Die Forscher befragten 818 Personen im Alter zwischen 65 und 93 Jahren, die zu Hause lebten, und schlossen dabei bewusst Bewohner von Altersheimen aus. Die ausgewogene Verteilung der Geschlechter (54% Frauen und 46% Männer) und das Durchschnittsalter der Befragten (wenig unter 73 Jahren), 2/3 der Befragten sind zwischen 65 und 74 Jahre alt) verleihen der Studie die gewünschte Repräsentativität der “älteren” Bevölkerung des Tessins. Die Antworten wurden zwischen Oktober 2020 und Februar 2021 gesammelt, also genau zu der Zeit, als die zweite Welle des Coronavirus im Kanton auftrat. Die Forschungsergebnisse, die in der Broschüre “Dignità, anziani e Covid-19” zusammengefasst sind, wurden Ende letzten Jahres an einer gut besuchten Pressekonferenz und an öffentlichen Abenden vorgestellt, die auf grosses Interesse stiessen.

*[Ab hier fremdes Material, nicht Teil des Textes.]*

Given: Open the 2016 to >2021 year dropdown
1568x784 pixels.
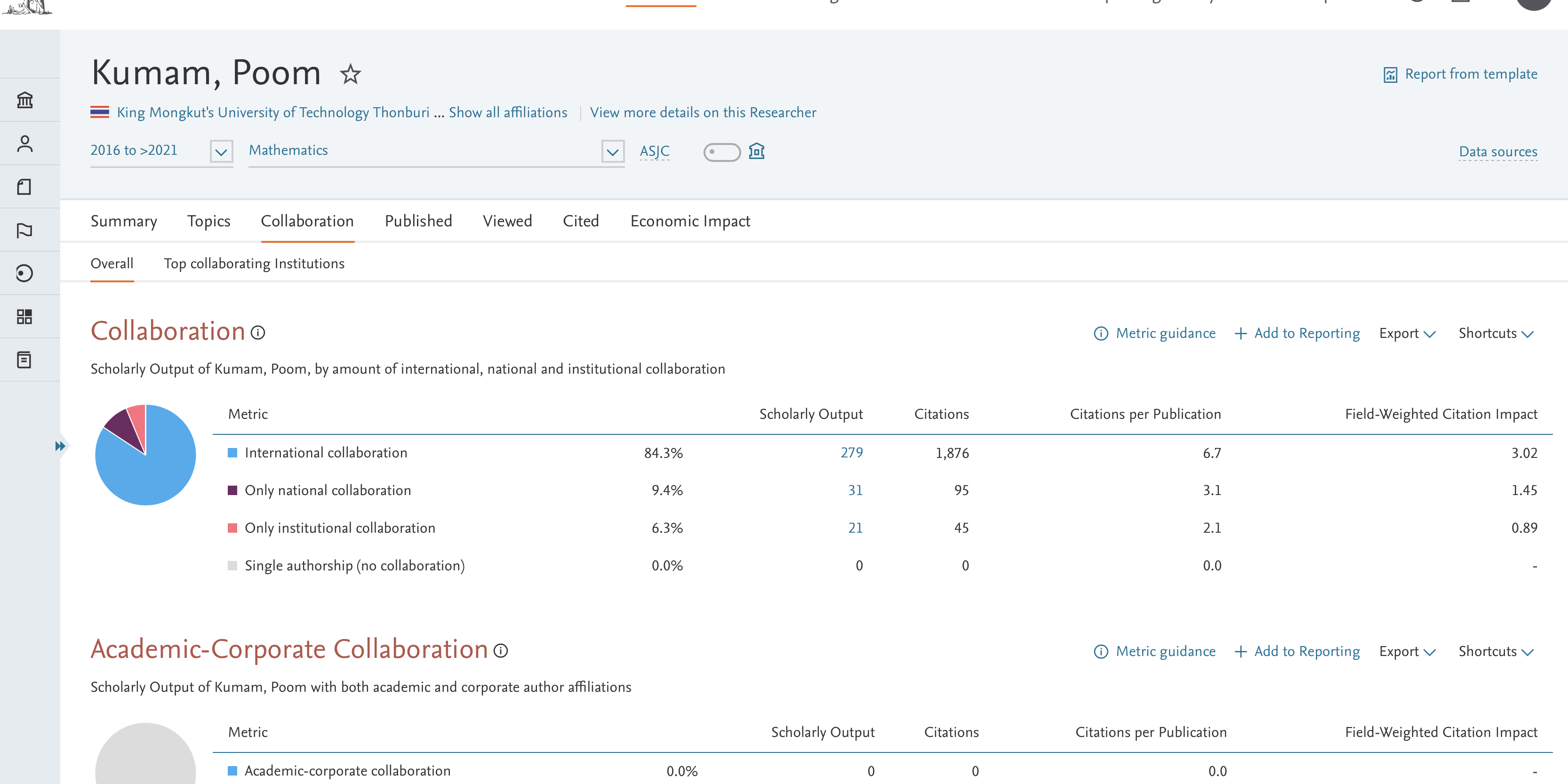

Wie Dr. Maria Luisa Delcò, Präsidentin des Consiglio degli anziani, und Professor Dr. med. Roberto Malacrida, Vorsitzender des wissenschaftlichen Ausschusses der Sasso-Corbaro-Stiftung erläuterten, wurde keine Definition des Begriffs “Würde” eingesetzt, aber man habe beschlossen, die direkt Betroffenen erzählen zu lassen. “Ich bin von der Idee ausgegangen, dass es ein Gefühl des ‘Respektverlustes’ gegeben hat”, erklärt Roberto Malacrida, “und dass der Wert der Würde des Einzelnen unter Druck geraten ist, während die Ergebnisse zeigen, dass dies in gewissem Sinne kein grosses Problem war”. In der Tat äusserten sich 45 % der Befragten positiv über die Massnahmen.

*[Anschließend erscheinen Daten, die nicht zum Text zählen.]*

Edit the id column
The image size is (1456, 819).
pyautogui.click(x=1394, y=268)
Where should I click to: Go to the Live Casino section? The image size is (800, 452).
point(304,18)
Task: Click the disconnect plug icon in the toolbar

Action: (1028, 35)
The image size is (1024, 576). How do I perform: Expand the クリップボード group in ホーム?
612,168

Fast jeder Dritte gab an, dass er die Massnahmen schlecht erlebt hat, sowohl was die Distanzhaltung als auch die Einengung betrifft. Während der Präsentation hat Prof. Stefano Cavalli, Soziologe und Leiter des «Centro competenze anziani» der SUPSI, einer der Autoren der Studie, darauf hingewiesen, dass “eine Massnahme mehr als andere die Betroffenen gestört habe: das Einkaufsverbot für die über 65-Jährigen». Wir wissen, dass die Verwendung einer Altersgrenze für die Einführung von Verboten sicherlich bequem und praktisch ist, aber sie ist auch problematisch, weil es sich um eine willkürliche Schwelle handelt. Ab einem bestimmten Alter ist man nicht unbedingt gefährdeter oder anfälliger, und die Unterschiede zwischen den einzelnen Personen werden nicht berücksichtigt. Maria Luisa Delcò fügte hinzu: «Der Aspekt, nicht frei einkaufen zu können, sollte nicht bagatellisiert werden. Normalerweise kann eine ältere Person selbständig sein und sogar ihrer Tochter, die drei Kinder hat, bei der täglichen Arbeit helfen. Die plötzliche Erkenntnis, dass man ein gewisses Alter erreicht hat und nicht mehr unabhängig ist, kann sehr schwer zu akzeptieren sein.»